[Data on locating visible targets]

__________

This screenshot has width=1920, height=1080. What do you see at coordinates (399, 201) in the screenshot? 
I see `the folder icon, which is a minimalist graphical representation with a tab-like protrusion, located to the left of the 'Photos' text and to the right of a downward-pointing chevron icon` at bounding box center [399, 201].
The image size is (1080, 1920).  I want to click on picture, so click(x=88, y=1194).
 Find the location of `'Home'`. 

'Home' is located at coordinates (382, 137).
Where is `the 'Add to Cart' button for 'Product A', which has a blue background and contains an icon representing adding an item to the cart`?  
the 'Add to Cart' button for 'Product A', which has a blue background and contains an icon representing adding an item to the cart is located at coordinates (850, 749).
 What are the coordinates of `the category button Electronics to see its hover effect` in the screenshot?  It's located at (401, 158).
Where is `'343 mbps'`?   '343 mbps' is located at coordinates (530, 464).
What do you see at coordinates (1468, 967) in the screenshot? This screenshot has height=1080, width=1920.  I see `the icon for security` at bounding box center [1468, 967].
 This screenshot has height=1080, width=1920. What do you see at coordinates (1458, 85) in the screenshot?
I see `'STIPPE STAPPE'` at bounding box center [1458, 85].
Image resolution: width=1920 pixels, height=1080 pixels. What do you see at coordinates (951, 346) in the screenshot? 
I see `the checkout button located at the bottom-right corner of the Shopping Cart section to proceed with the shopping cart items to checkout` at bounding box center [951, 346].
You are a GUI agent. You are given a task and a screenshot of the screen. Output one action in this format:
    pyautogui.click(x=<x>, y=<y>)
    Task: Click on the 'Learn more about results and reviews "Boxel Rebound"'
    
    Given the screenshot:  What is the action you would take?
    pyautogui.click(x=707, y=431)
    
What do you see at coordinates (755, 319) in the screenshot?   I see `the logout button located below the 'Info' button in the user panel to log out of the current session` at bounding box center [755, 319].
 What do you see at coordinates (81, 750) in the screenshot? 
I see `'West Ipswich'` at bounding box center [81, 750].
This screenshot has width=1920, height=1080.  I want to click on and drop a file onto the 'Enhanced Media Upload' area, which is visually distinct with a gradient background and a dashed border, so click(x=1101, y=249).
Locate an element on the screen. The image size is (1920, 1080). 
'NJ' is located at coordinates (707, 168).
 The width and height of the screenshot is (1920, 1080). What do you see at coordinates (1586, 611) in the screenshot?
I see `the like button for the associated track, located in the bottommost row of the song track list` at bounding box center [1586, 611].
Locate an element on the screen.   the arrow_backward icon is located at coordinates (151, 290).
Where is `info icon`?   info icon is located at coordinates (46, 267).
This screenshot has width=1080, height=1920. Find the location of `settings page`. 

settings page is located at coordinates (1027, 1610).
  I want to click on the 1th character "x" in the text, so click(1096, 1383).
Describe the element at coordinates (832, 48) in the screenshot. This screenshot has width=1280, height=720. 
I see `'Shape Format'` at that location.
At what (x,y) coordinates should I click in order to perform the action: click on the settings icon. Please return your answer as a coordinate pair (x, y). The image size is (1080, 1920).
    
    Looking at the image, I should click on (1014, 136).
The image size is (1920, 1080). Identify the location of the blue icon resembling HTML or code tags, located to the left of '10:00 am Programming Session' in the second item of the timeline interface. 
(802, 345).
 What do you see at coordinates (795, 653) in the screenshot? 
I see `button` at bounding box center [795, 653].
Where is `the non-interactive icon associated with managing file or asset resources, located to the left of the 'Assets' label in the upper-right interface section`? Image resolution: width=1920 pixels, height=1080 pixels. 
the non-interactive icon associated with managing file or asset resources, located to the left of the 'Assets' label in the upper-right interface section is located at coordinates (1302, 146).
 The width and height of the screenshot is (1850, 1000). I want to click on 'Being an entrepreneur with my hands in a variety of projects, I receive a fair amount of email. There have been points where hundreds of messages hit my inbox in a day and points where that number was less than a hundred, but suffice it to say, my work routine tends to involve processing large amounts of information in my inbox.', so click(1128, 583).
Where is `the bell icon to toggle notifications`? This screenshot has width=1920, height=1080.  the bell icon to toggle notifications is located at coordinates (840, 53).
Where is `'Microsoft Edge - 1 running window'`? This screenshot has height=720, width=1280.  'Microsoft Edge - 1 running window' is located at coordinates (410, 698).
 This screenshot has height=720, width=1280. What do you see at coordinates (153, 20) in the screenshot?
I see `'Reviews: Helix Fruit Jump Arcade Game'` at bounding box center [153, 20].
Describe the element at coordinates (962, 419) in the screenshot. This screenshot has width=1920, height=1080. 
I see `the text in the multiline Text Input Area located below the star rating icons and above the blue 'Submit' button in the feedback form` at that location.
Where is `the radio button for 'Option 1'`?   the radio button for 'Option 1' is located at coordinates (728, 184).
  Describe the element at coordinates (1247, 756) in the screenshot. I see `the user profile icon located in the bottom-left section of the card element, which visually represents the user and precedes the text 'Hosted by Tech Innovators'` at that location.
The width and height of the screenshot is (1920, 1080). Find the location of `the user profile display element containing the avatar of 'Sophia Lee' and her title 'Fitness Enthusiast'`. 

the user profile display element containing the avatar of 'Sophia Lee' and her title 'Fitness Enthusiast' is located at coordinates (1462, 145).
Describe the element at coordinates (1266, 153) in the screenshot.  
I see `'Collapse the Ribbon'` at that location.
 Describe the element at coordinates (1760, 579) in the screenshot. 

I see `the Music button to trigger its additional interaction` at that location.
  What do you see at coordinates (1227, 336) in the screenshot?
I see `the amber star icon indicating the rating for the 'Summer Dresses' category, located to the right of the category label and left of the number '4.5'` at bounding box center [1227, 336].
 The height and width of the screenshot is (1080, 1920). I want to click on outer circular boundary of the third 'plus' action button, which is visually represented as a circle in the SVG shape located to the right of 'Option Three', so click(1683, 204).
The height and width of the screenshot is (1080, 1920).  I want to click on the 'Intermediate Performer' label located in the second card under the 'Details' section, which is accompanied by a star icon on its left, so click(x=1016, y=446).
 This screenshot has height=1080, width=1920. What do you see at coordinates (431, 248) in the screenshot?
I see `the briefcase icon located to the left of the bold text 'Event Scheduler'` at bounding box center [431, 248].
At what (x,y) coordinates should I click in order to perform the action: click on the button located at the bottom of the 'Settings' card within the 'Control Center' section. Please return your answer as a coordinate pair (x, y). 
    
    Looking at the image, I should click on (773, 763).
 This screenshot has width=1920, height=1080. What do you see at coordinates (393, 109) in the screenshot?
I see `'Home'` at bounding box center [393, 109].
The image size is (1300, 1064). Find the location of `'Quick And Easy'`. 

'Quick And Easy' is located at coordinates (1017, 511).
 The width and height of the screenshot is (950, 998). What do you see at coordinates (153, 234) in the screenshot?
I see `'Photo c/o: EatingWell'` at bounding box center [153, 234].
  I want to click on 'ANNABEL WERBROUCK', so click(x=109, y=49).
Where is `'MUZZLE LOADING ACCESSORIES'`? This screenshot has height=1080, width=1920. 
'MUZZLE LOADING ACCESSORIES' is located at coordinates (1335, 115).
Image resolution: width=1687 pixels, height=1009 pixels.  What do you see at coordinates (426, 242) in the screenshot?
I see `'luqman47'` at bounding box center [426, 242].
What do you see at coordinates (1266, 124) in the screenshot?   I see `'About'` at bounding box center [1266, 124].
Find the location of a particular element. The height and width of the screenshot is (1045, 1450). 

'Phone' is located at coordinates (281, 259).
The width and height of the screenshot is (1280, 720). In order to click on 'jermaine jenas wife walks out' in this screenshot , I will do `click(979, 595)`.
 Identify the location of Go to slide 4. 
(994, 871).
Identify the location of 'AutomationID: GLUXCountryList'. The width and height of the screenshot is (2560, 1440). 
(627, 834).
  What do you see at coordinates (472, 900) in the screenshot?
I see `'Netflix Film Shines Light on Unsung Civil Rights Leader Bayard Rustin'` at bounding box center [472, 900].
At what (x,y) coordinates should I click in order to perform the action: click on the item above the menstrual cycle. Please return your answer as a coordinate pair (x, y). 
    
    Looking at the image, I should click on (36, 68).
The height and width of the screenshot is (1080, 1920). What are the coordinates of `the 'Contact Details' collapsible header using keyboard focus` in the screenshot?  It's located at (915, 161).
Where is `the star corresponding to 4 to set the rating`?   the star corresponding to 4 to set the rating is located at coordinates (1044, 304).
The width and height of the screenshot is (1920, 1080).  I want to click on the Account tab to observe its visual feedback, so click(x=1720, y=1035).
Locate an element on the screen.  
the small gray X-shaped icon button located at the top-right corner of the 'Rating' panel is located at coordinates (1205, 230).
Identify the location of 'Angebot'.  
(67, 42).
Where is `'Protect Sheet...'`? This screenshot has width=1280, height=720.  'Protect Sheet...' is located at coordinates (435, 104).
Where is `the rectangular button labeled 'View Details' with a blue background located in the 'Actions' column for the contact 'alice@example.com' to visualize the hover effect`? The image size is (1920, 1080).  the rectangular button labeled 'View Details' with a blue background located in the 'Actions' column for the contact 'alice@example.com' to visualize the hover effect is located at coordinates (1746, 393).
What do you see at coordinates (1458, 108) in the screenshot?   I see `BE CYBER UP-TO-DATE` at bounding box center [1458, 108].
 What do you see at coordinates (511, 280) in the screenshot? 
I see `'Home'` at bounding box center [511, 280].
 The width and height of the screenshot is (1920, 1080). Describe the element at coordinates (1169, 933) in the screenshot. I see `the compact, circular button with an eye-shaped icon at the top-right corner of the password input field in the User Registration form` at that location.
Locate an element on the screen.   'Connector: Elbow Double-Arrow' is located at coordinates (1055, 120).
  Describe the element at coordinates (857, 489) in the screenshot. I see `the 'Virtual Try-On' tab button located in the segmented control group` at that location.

__________

## Task brief
Scale the lines from the one containing "The width and height of the screenshot is (1280, 720)." through the one containing "(994, 871).", inclusive, and write them all out again with the requests. Multiply every coordinate in the answers by 2.3 and round to whole numbers, halves up.

## The solution
The width and height of the screenshot is (1280, 720). In order to click on 'jermaine jenas wife walks out' in this screenshot , I will do `click(2252, 1369)`.
 Identify the location of Go to slide 4. 
(2286, 2003).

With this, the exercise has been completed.